Consegna » Riporta alla lettera la parte del brano sull'attesa di diventare padre che va da "E allora ricordi" fino a "non ancora nato." compreso.

Magazine Famiglia
Nei momenti di massima stanchezza; nei periodi in cui tutto gira al contrario; nella congiuntura economica di questi anni, lunghissima e sfibrante per ognuno; in questi momenti mi ritrovo a pensare che se fossi da solo potrei affrontare tutte le difficoltà con un po' più di sollievo, più leggero, senza la responsabilità di due giovani vite che dipendono dai loro genitori per tutto.
Ma poi basta un pranzo con una persona che ti racconta della maternità in fase conclusiva di sua cognata e tutto scompare e solo i momenti belli, quelli che ti avvolgono di nostalgia e malinconia, quei giorni che precedono il parto di tua moglie, ritornano chiari e trasparenti come acqua di torrente di montagna.
E allora ricordi l'attesa, la tua attesa di maschio, comprimario estemporaneo nella creazione di una nuova vita, che cresce dentro di te, giorno dopo giorno, cercando di capire quello che sta succedendo e cercando di ritagliarsi un posto nella storia.
E ascoltare i piccoli movimenti nella pancia di tua moglie, correre a comprare cose forse inutili, rispondere alle continue domande di chi vuole sapere.
Ma soprattutto quella consapevolezza di diventare padre, di avere una vita a cui badare, di sognare un futuro felice e spensierato per te e per tuo figlio non ancora nato.

Informazioni riportate »

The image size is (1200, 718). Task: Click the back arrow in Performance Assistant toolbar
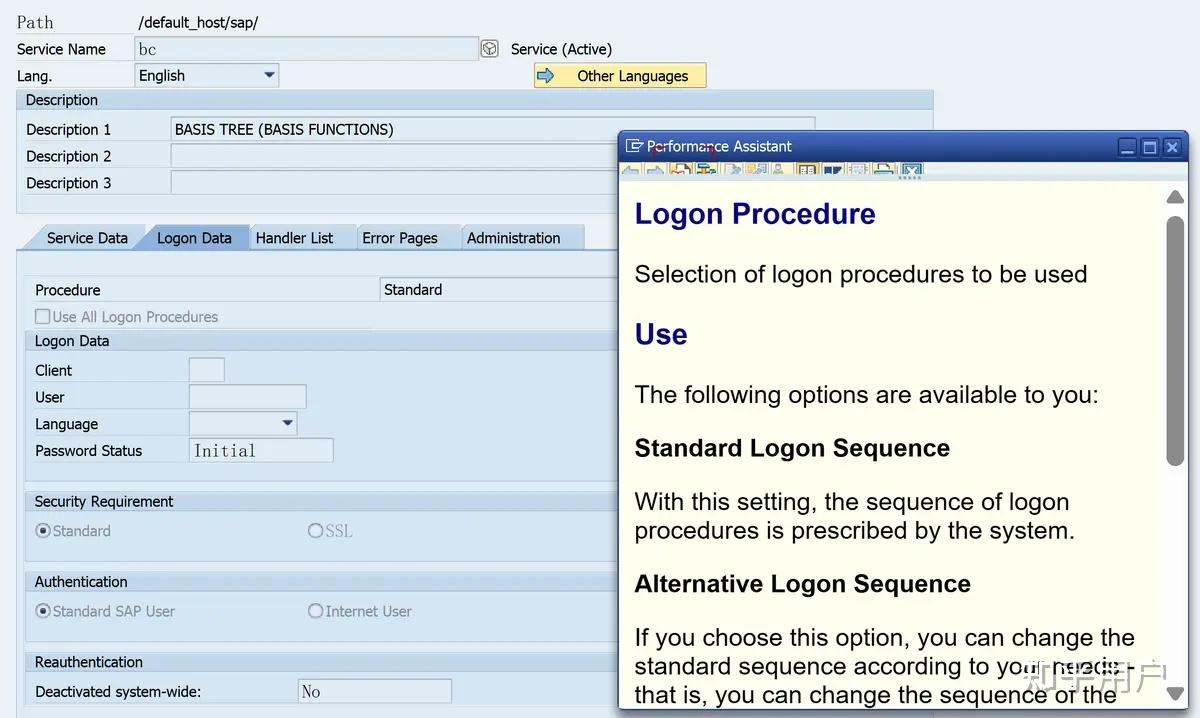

Soluzione esercizio »
E allora ricordi l'attesa, la tua attesa di maschio, comprimario estemporaneo nella creazione di una nuova vita, che cresce dentro di te, giorno dopo giorno, cercando di capire quello che sta succedendo e cercando di ritagliarsi un posto nella storia.
E ascoltare i piccoli movimenti nella pancia di tua moglie, correre a comprare cose forse inutili, rispondere alle continue domande di chi vuole sapere.
Ma soprattutto quella consapevolezza di diventare padre, di avere una vita a cui badare, di sognare un futuro felice e spensierato per te e per tuo figlio non ancora nato.